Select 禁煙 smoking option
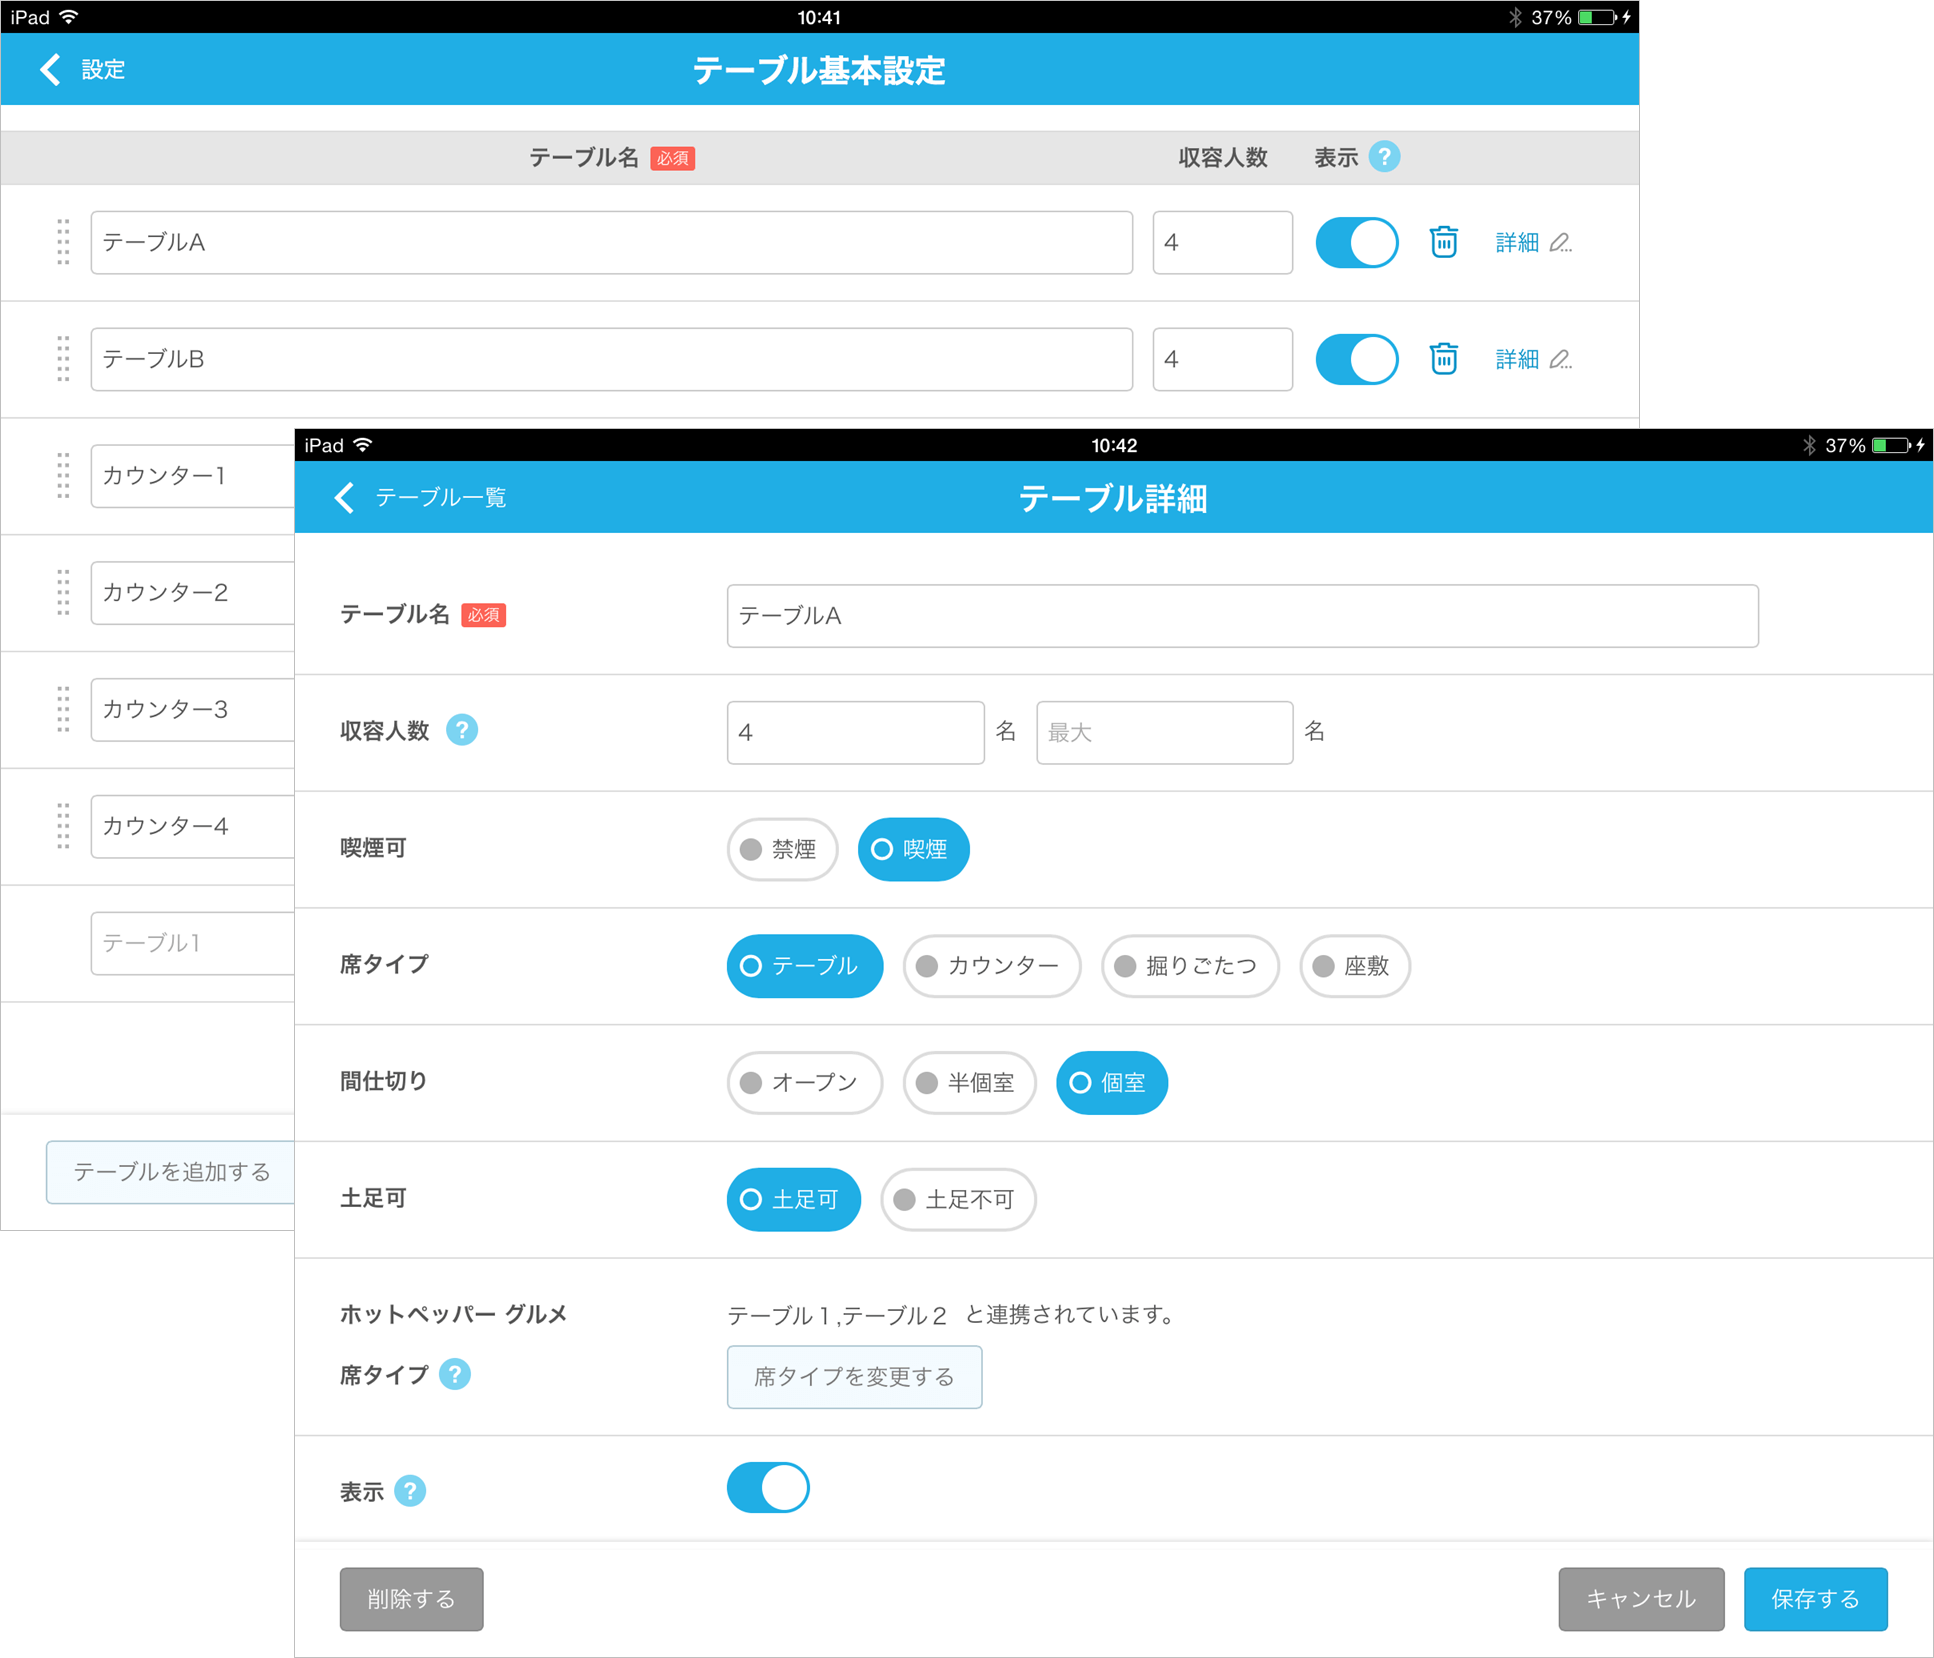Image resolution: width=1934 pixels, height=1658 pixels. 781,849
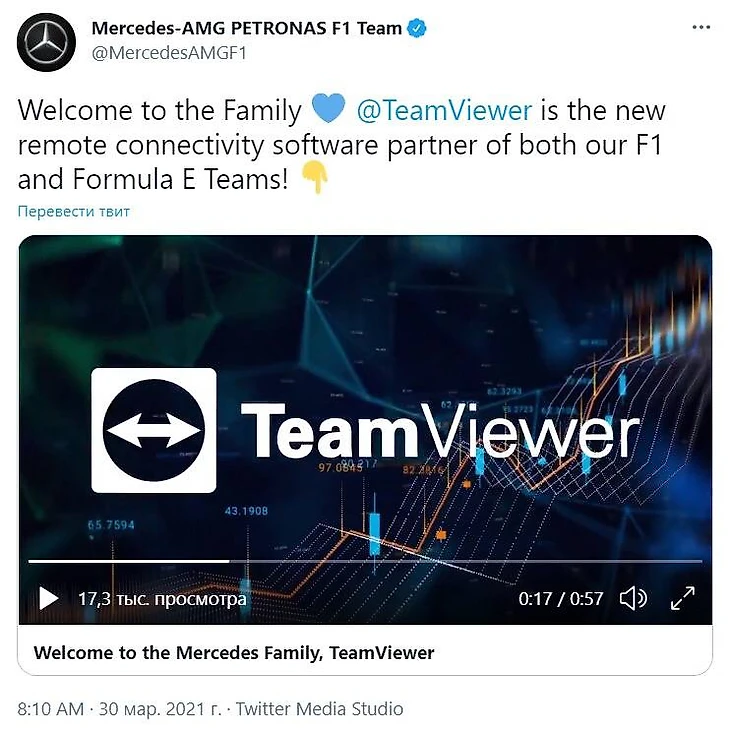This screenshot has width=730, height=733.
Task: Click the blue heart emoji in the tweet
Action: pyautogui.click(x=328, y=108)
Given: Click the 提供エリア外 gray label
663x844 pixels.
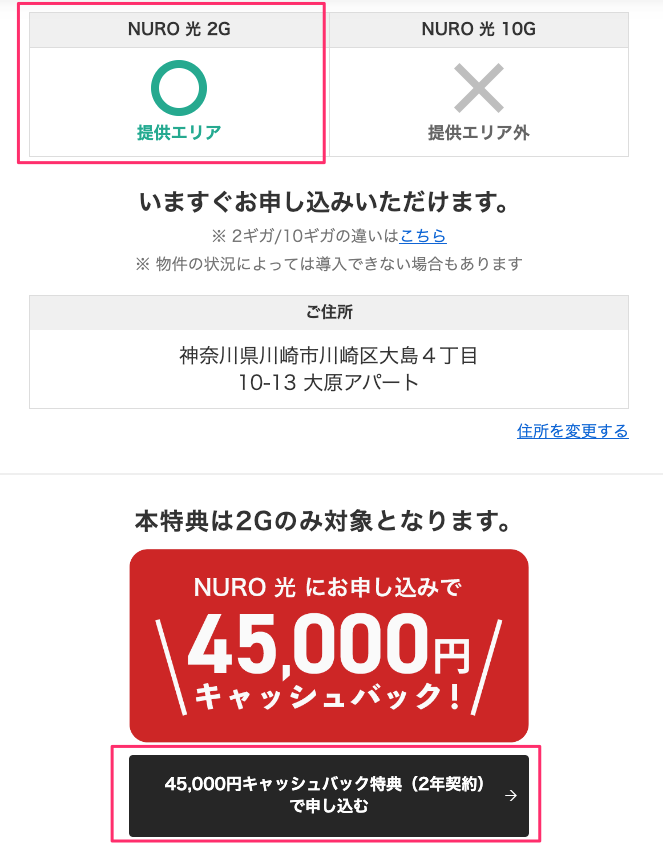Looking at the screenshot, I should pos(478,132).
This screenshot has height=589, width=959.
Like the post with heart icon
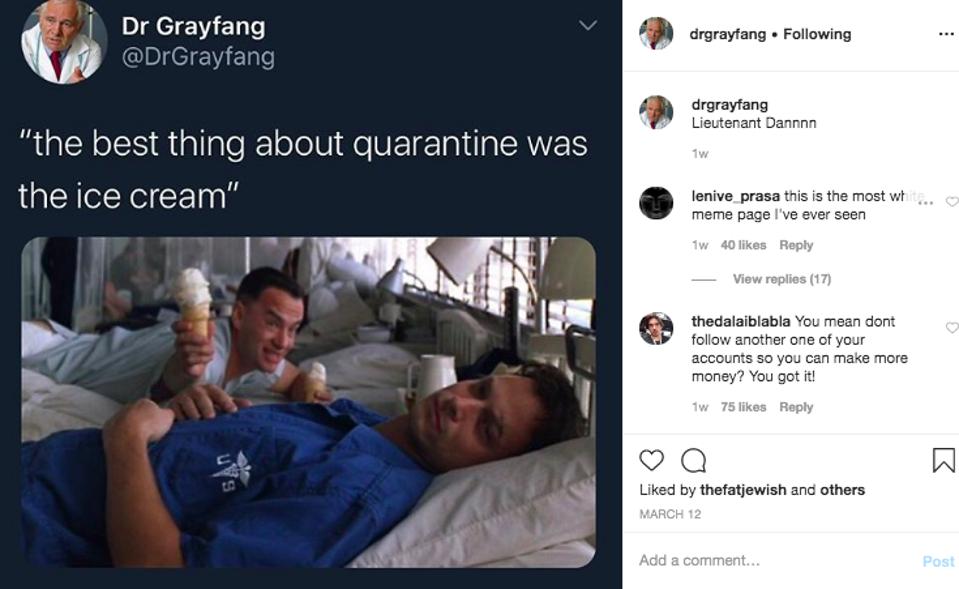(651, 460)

§

GOAL OF THE EXERCISE> Copy out the entries above, swapping "heart icon" for "heart button" and keeping every other word the same. Leave the pictures out.

RESULT FOR THIS TASK>
Select 禁煙 smoking option
Image resolution: width=1934 pixels, height=1658 pixels. 781,849
This screenshot has width=730, height=733.
Task: Click the blue heart emoji in the tweet
Action: pyautogui.click(x=328, y=108)
Given: Click the 提供エリア外 gray label
663x844 pixels.
Looking at the screenshot, I should pos(478,132).
This screenshot has height=589, width=959.
Like the post with heart button
(651, 460)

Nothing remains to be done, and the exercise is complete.